Martín-Pérez Jesica, Delgado-Plasencia Luciano, Bravo-Gutiérrez Alberto, Burillo-Putze Guillermo, Martínez-Riera Antonio, Alarcó-Hernández Antonio, Medina-Arana y Vicente
Servicio de Cirugía General y Digestiva, Hospital Universitario de Canarias, La Laguna, Tenerife, España.
Cir Esp. 2013 Oct;91(8):485-9. doi: 10.1016/j.ciresp.2013.01.021. Epub 2013 Sep 17.
Gallstone ileus is an uncommon type of mechanical intestinal obstruction caused by an intraluminal gallstone, and preoperative diagnosis is difficult in the Emergency department. This study is a retrospective analysis of the clinical presentation of 5 patients with gallstone ileus treated between 2000-2010. Clinical features, diagnostic testing, and surgical treatment were analyzed. Five patients were included: 2 cases showed bowel obstruction; 2 patients presented a recurrent gallstone ileus with prior surgical intervention; and one patient presented acute peritonitis due to perforation of an ileal diverticula. In all cases CT confirmed the preoperative diagnosis. In our experience, gallstone ileus may present with clinical features other than intestinal obstruction. In suspicious cases CT may be useful to decrease diagnostic delay, which is associated with more complications.

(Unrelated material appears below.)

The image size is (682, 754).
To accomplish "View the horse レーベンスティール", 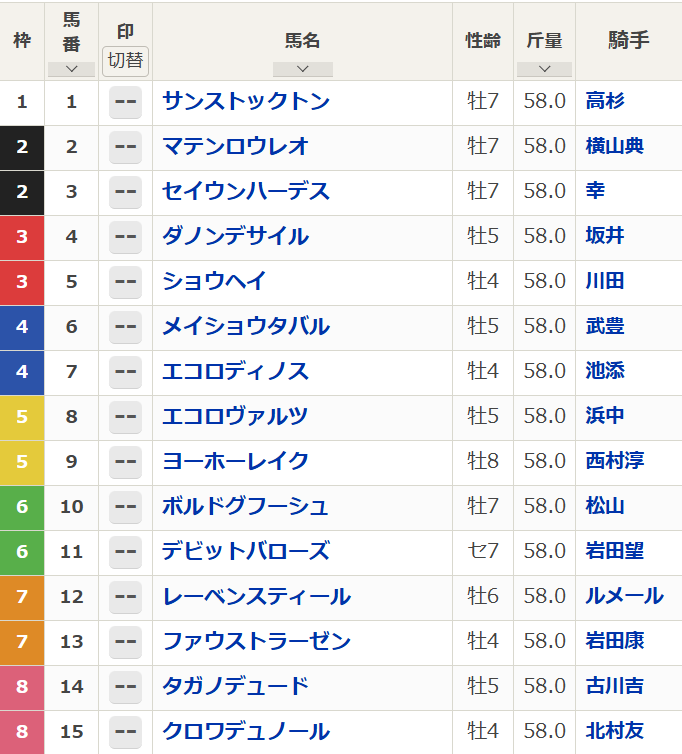I will click(x=256, y=597).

胆石性肠梗阻是一种由腔内胆结石引起的罕见的机械性肠梗阻类型,在急诊科进行术前诊断很困难。本研究是对2000年至2010年间接受治疗的5例胆石性肠梗阻患者临床表现的回顾性分析。分析了临床特征、诊断检查和手术治疗情况。纳入5例患者:2例表现为肠梗阻;2例既往有手术干预史,出现复发性胆石性肠梗阻;1例因回肠憩室穿孔出现急性腹膜炎。在所有病例中,CT均证实了术前诊断。根据我们的经验,胆石性肠梗阻可能表现出肠梗阻以外的临床特征。在可疑病例中,CT可能有助于减少诊断延迟,而诊断延迟会导致更多并发症。